When Nellie brought in the poteen, the Bishop took out the cork and sniffed it again with his worried look.

“I hope 'tis all right,” he said in his expressionless voice. “A pity we didn't find out who made it. When they can't get the rye, they make it out of turnips or any old thing.”

“You seem to know a lot about it, my lord,” said Devine with his waspish air.

“Why wouldn't I?” said the Bishop. “Didn't I make it myself? My poor father—God rest him!—had a still of his own. But I didn't taste it in something like sixty years.”

He poured them out a stiff glass each and drank off his own in a gulp, without the least change of expression. Then he looked at the others anxiously to see how they responded. Lanigan made a wry face; as a member of the Food and Wine Society he probably felt it was expected of him. Father Fogarty drank it as if it were altar wine, but he was a nationalist and only did it on principle. Father Devine disgraced himself; spluttered, choked, and then went petulantly off to the bathroom.

Meanwhile the Bishop, who had decided that it wasn't bad, was treating his guests to another round, which they seemed to feel it might be disrespectful to refuse. Father Devine did refuse, and with a crucified air that the Bishop didn't like. The Bishop, who, like all bishops, knew everything and had one of the most venomously gossipy tongues in the diocese, was convinced that he was a model of Christian charity and had spoken seriously to Father Devine about his sharpness.

“Was it on an island you made this stuff?” the Canon asked blandly.

“No,” replied the Bishop, who always managed to miss the point of any remark that bordered on subtlety. “A mountain.”

“Rather desolate, I fancy,” Lanigan said dreamily.

“It had to be if you didn't want the police coming down on top of you,” said the Bishop. “They'd have fifty men out at a time, searching the mountains.”

“And bagpipes,” said the Canon, bursting into an old woman's cackle as he thought of the hilly road from Beaune to Dijon with the vineyards at each side. “It seems to go with bagpipes.”

“There were no bagpipes,” the Bishop said contemptuously. “As a matter of fact,” he continued with quiet satisfaction, “it was very nice up there on a summer's night, with the still in a hollow on top of the mountain, and the men sitting round the edges, talking and telling stories. Very queer stories some of them were,” he added with an old man's complacent chuckle.

“Ah,” the Canon said deprecatingly, “the people were half-savage in those days.”

“They were not,” said the Bishop mildly, but from his tone Father Devine knew he was very vexed. “They were more refined altogether.”

“Would you say so, my lord?” asked Father Fogarty, who, as a good nationalist, was convinced that the people were rushing to perdition and that the only hope for the nation was to send them all back to whitewashed cabins fifty miles from a town.

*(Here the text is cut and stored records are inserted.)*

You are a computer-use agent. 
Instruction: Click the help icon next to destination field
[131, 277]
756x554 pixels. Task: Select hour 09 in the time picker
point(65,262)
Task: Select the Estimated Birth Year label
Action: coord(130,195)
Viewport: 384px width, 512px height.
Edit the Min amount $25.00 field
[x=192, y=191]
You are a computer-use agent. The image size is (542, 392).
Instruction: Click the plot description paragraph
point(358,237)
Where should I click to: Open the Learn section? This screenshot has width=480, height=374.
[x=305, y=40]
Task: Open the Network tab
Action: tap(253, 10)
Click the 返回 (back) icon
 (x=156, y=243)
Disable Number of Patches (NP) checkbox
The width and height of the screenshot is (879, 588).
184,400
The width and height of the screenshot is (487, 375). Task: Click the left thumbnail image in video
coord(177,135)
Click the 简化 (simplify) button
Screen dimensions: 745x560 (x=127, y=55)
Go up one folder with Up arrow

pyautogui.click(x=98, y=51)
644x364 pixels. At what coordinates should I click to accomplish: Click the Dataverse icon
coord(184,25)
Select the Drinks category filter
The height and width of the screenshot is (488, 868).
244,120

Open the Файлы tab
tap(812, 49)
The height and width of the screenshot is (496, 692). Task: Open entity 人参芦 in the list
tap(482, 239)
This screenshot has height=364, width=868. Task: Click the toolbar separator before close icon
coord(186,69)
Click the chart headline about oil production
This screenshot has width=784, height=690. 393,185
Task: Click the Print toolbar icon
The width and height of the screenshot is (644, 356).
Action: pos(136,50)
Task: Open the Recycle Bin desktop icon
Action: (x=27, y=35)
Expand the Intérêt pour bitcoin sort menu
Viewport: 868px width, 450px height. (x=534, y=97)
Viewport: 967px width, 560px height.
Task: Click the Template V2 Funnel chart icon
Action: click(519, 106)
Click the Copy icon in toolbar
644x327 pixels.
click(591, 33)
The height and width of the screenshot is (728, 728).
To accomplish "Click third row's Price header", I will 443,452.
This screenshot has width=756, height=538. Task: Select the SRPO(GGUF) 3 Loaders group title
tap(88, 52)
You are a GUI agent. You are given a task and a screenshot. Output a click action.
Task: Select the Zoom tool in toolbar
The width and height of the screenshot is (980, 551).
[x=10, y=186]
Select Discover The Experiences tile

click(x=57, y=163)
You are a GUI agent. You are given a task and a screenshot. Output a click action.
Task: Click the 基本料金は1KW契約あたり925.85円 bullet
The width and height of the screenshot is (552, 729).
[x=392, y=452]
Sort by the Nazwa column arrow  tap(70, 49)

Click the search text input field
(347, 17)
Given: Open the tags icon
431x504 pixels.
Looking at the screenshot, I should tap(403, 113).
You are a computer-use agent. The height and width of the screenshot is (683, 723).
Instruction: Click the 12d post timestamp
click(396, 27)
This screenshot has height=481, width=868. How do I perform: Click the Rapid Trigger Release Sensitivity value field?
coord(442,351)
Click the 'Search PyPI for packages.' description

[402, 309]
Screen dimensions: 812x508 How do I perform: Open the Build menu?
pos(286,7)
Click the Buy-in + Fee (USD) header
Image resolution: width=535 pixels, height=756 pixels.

“Ah, a nicer class of people every way,” put in Father Whelan mournfully. “You wouldn't find the same nature at all in them nowadays.”

“They had a lot of queer customs all the same, father,” said the Bishop. “They'd always put the first glass behind a rock. Would that have something to do with the fairies?” he asked of Father Devine.

“Well, at any rate,” the Canon said warmly, “you can't deny that the people today are more enlightened.”

“I deny it in toto,” the Bishop retorted promptly. “There's no comparison. The people were more intelligent altogether, better balanced and better spoken. What would you say, Father Whelan?”

“Oh, in every way, my lord,” said Father Whelan, taking out his pipe.

“And the superstitions, my lord?” the Canon hissed superciliously. “The ghosts and the fairies and the spells?”

“They might have good reason,” said the Bishop with a flash of his blue eyes.

“By Gor, you're right, my lord,” Father Fogarty said in a loud voice, and then, realizing the attention he had attracted, he blushed and stopped short.

“There are more things in heaven and earth, Horatio, than are dreamt of in our philosophy,” added the Bishop with a complacent smile.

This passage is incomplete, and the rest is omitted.